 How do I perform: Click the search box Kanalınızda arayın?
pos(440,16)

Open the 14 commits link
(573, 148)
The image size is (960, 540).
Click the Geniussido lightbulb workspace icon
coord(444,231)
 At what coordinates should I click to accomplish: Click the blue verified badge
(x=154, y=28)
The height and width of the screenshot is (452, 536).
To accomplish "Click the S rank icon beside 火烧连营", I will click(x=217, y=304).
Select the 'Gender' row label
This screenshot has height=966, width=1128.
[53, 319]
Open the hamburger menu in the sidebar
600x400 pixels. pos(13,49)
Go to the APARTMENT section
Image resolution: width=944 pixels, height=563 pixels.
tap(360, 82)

▶ [To do]
Reproduce the entire listing so that it matches the original in every line.

▶ [Solution for this exercise]
 How do I perform: Click the search box Kanalınızda arayın?
pos(440,16)

Open the 14 commits link
(573, 148)
The image size is (960, 540).
Click the Geniussido lightbulb workspace icon
coord(444,231)
 At what coordinates should I click to accomplish: Click the blue verified badge
(x=154, y=28)
The height and width of the screenshot is (452, 536).
To accomplish "Click the S rank icon beside 火烧连营", I will click(x=217, y=304).
Select the 'Gender' row label
This screenshot has height=966, width=1128.
[53, 319]
Open the hamburger menu in the sidebar
600x400 pixels. pos(13,49)
Go to the APARTMENT section
Image resolution: width=944 pixels, height=563 pixels.
tap(360, 82)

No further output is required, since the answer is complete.